Authentication events are tracked in metrics with the owner label:
src/handlers.rs
histogram!("rpc_request_duration_seconds", 
    "rpc_method" => rpc_method.clone(), 
    "backend" => backend.clone(), 
    "owner" => owner.clone())
    .record(duration);

counter!("rpc_requests_total", 
    "method" => method, 
    "status" => status, 
    "rpc_method" => rpc_method, 
    "backend" => backend, 
    "owner" => owner)
    .increment(1);
See Metrics for details on querying by owner.

Security Considerations

Invalid keys are cached for 60 seconds to prevent Redis abuse. This means:
  • Revoked keys may work for up to 60 more seconds
  • Consider reducing TTL if immediate revocation is critical
  • Balance cache duration against Redis load
API keys are partially logged for debugging (src/handlers.rs:158):
info!("Invalid API key presented (prefix={}...)", 
    &api_key[..api_key.len().min(6)]);
Only the first 6 characters are logged to balance security and debuggability.
Rate limits are enforced per-second with atomic counters.
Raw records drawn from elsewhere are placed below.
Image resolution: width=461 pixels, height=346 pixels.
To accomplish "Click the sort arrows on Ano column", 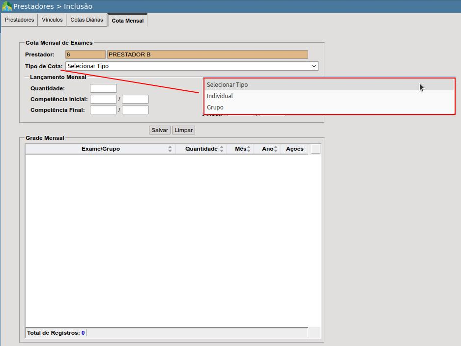I will (276, 149).
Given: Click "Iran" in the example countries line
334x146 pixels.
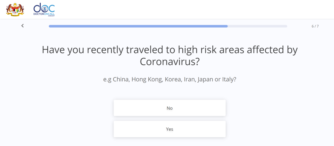Looking at the screenshot, I should [x=190, y=79].
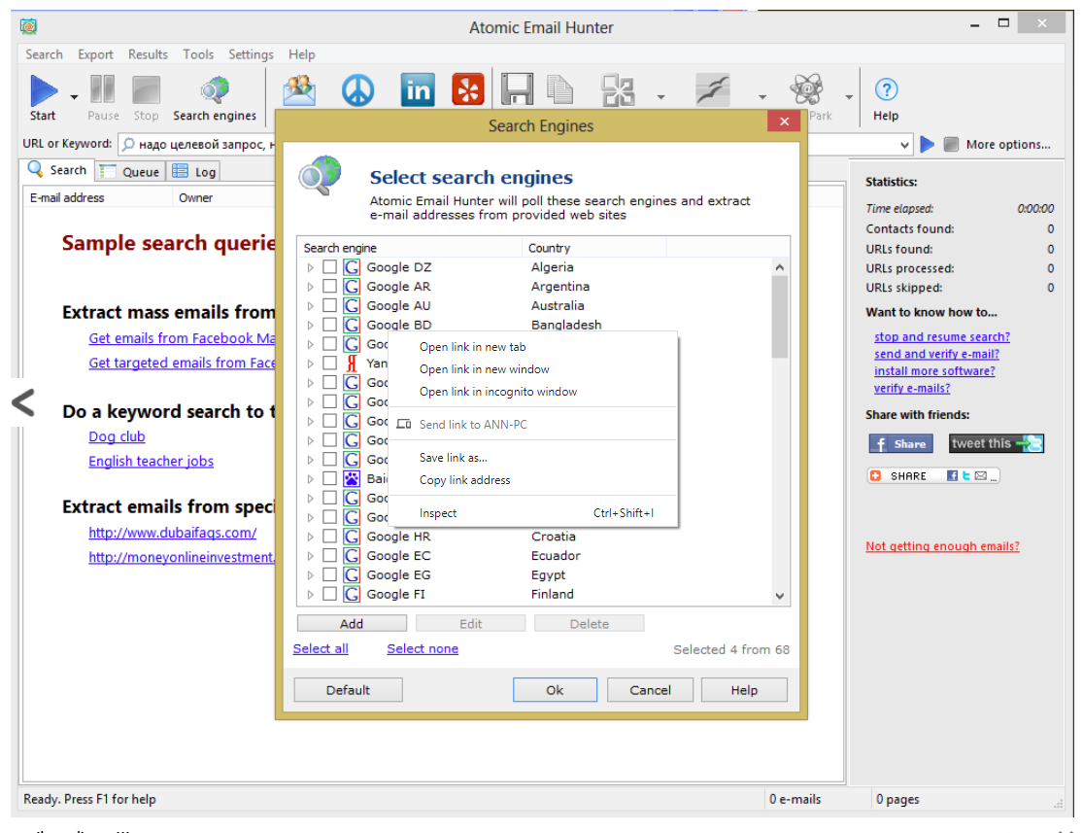Image resolution: width=1083 pixels, height=833 pixels.
Task: Click the Craigslist peace-sign toolbar icon
Action: coord(357,88)
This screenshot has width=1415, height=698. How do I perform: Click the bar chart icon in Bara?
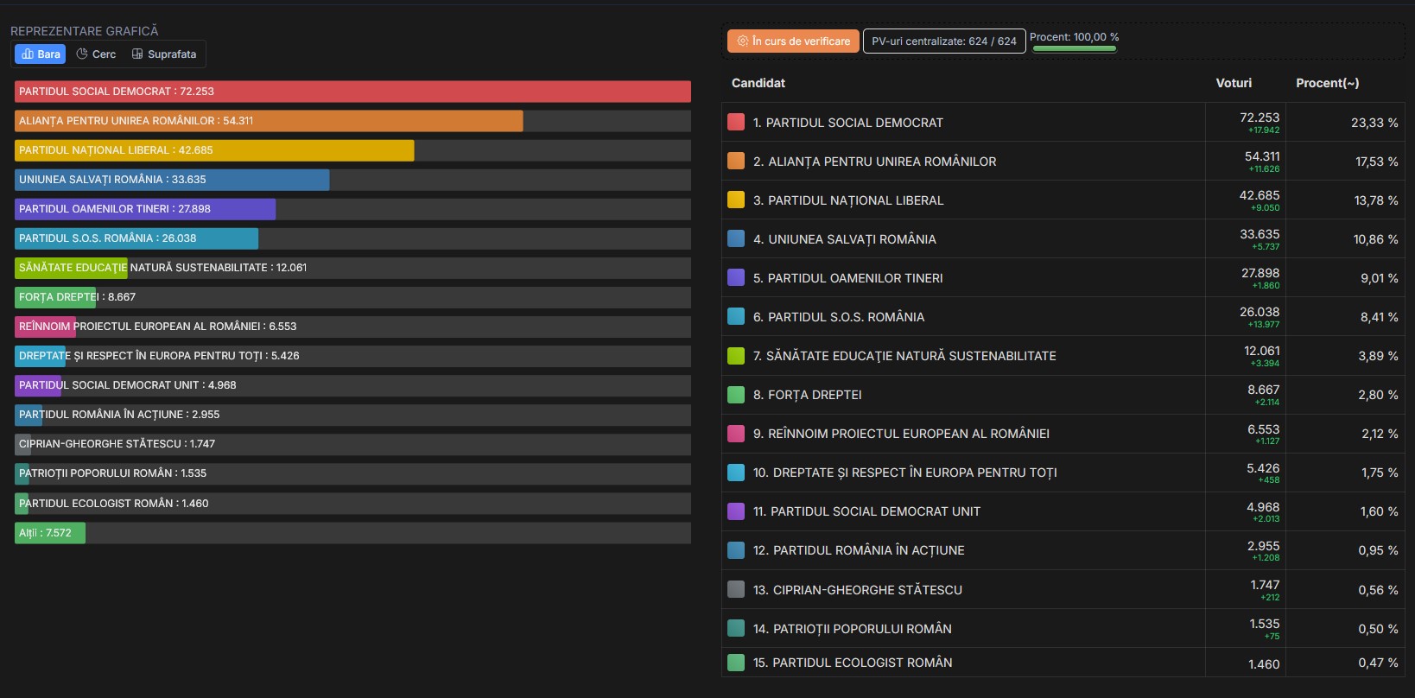tap(28, 54)
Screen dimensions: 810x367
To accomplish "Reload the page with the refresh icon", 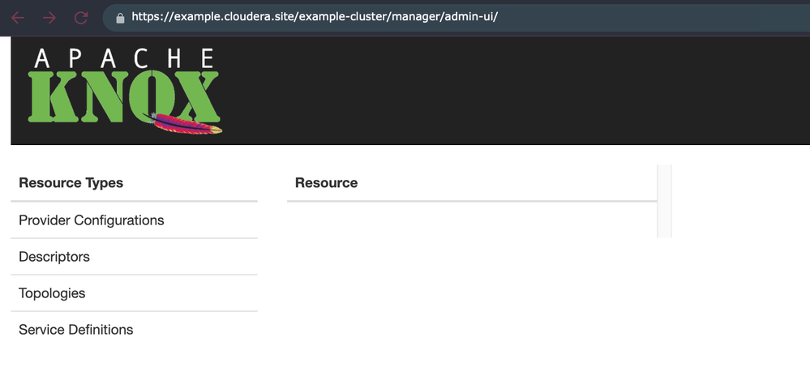I will click(81, 18).
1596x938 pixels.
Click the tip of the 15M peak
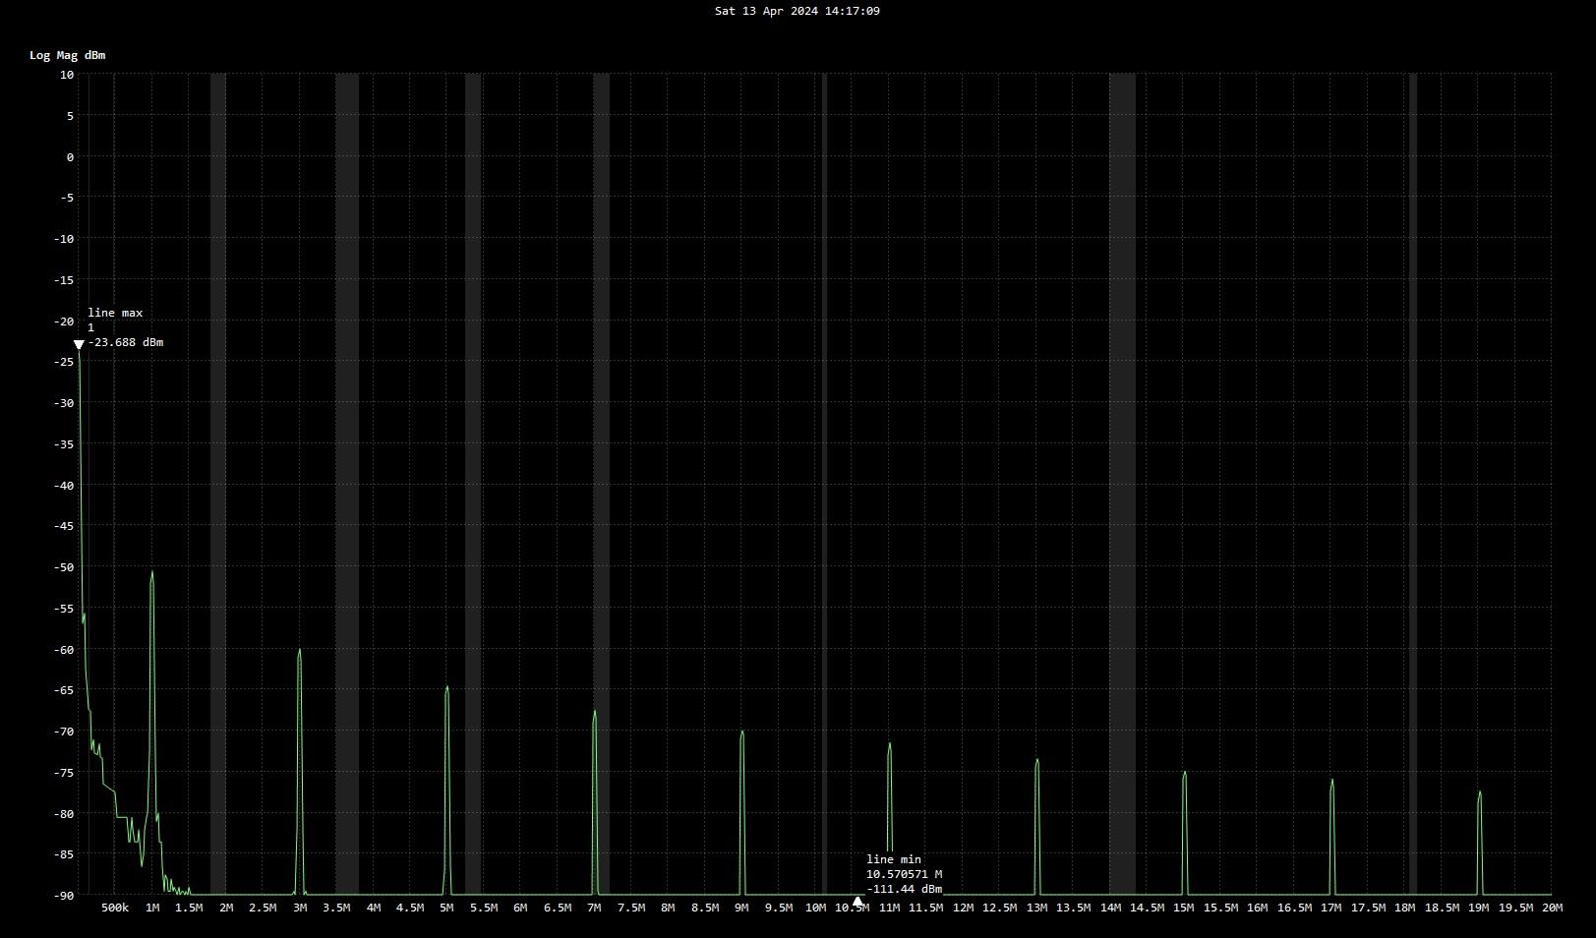tap(1185, 773)
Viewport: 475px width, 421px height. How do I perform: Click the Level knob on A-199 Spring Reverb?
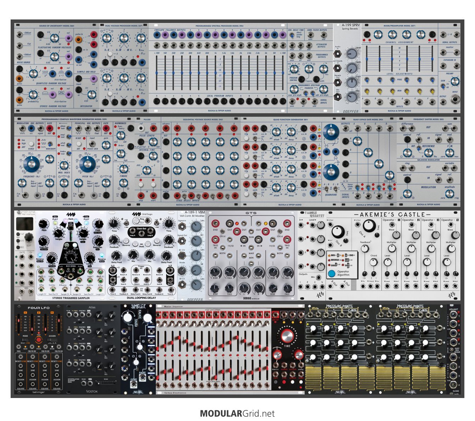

Under high load:
  • Concurrent requests may briefly exceed the limit
  • Redis RTT affects enforcement latency
  • Consider setting limits 10-20% below hard thresholds
Redis downtime affects all authentication:
  • Cached keys continue working for up to 60 seconds
  • New connections fail with 500 Internal Server Error
  • Consider Redis clustering for high availability

Configuration

Set the Redis URL in config.toml:
config.toml
redis_url = "redis://127.0.0.1:6379/0"
Or via environment variable for the admin CLI:
export REDIS_URL="redis://127.0.0.1:6379/0"
./rpc-admin list
Redis connection is validated at startup (src/main.rs:99-105). The router exits with code 1 if Redis is unreachable.